House prices in England and Wales jumped 2.5% from January to December, the largest monthly rise since 2002, new figures show.
Demand and prices has been boosted by the supply shortage of properties as well as well as the rush by investors to beat the stamp duty deadline on 1 April.
According to the latest data from the Land Registry, house prices have risen by 7.1% (£12,736) in the last year to £191,812.
The most significant price increase was in Reading, where prices rose 16.1% to £270,146. London saw a movement in prices of 13.9% over the past year to £530,409. The smallest price increase was in the North East at 0.2%.
Jeremy Leaf, a former RICS chairman and north London estate agent, said prices were rising in Reading because of its commutability.
He said: “Buyers are finding better value than in London although if property prices continue to rise at the same pace that may no longer be true. With trains taking only half an hour into Paddington, you can get there faster from Reading than the suburbs, while living in parts of Berkshire will mean a reasonable quality of life.”
The number of property transactions has decreased over the last year. In the three months to November 2014 there was an average of 81,656 sales per month, compared to a figure of 78,652 for the same period in 2015.
Leaf said: “The decline in number of property transactions continues to be a worry. If people aren’t able to move in and out of the market when they want to, there will be an inevitable knock-on effect for the rest of the economy. With the high cost of moving, continued shortage of supply and affordability issues with tougher mortgage criteria, this situation looks unlikely to change any time soon.”
Experts have warned that the forthcoming EU referendum is likely to lead to buyers holding off from purchasing a property until after the vote.

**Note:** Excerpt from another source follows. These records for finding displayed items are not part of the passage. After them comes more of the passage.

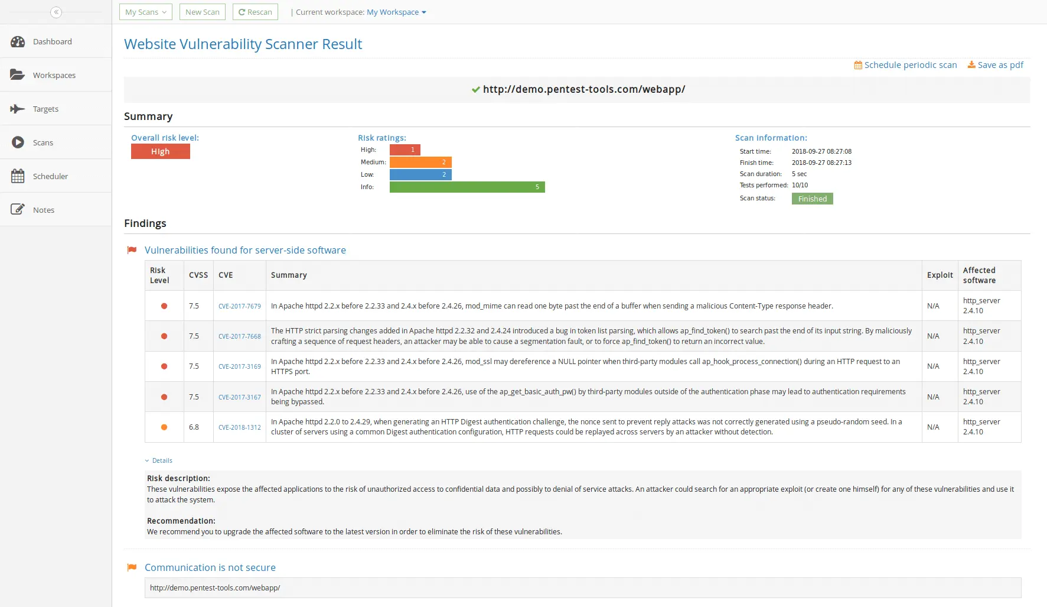This screenshot has height=607, width=1047.
Task: Open Scheduler from the navigation
Action: point(50,176)
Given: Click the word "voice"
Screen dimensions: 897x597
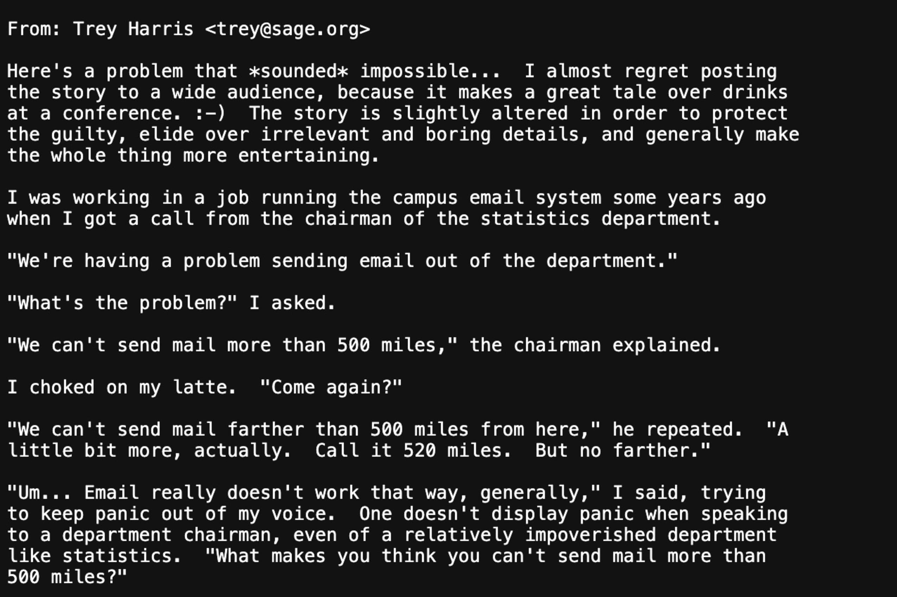Looking at the screenshot, I should tap(303, 514).
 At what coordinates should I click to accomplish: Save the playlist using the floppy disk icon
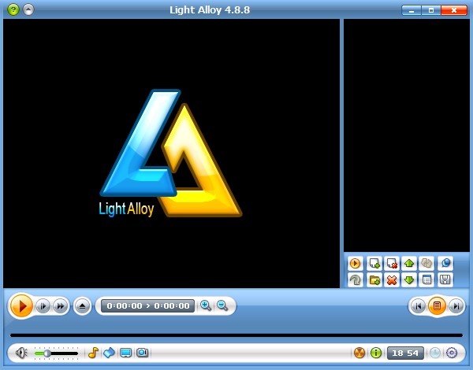coord(445,280)

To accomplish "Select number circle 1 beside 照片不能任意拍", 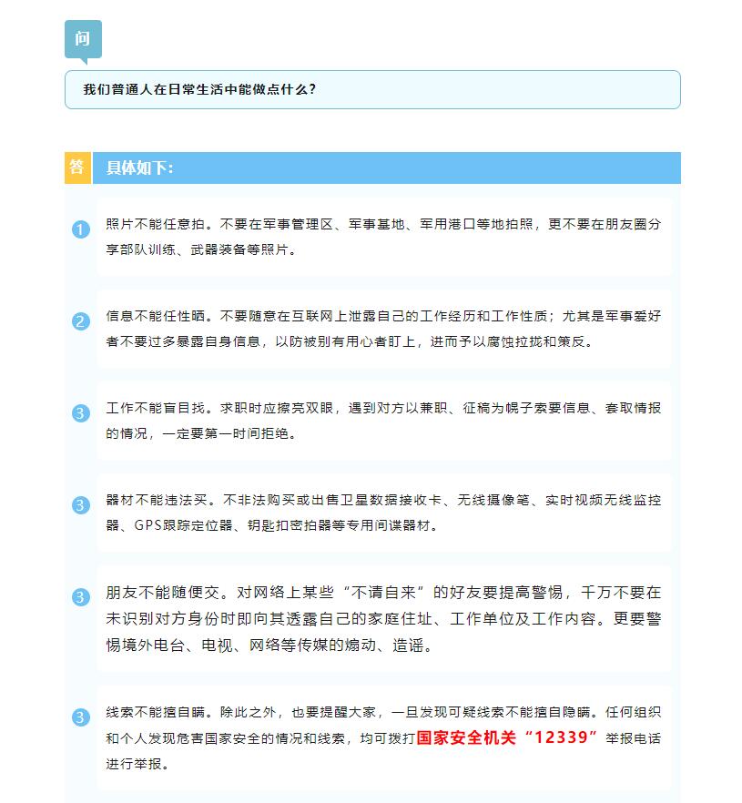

Nick Leeming, chairman at Jackson-Stops & Staff, said there will likely be short-term interruption to the property market as we approach spring.
Leeming said: “The usual spring buying season may be temporarily interrupted by this uncertainty but the influencers that have kept the market strong – a shortage of housing stock, interest rates destined to stay low according to the Bank of England and very competitive mortgage rates – will still be in place come June. There is no reason to suspect the market will suffer any long-term decline.
“The market will also be eagerly awaiting the outcome of the Budget announcement in mid-March to see what impact, if any, it has on issues such as stamp duty, buy-to-let investment and the chronic shortage of new homes.”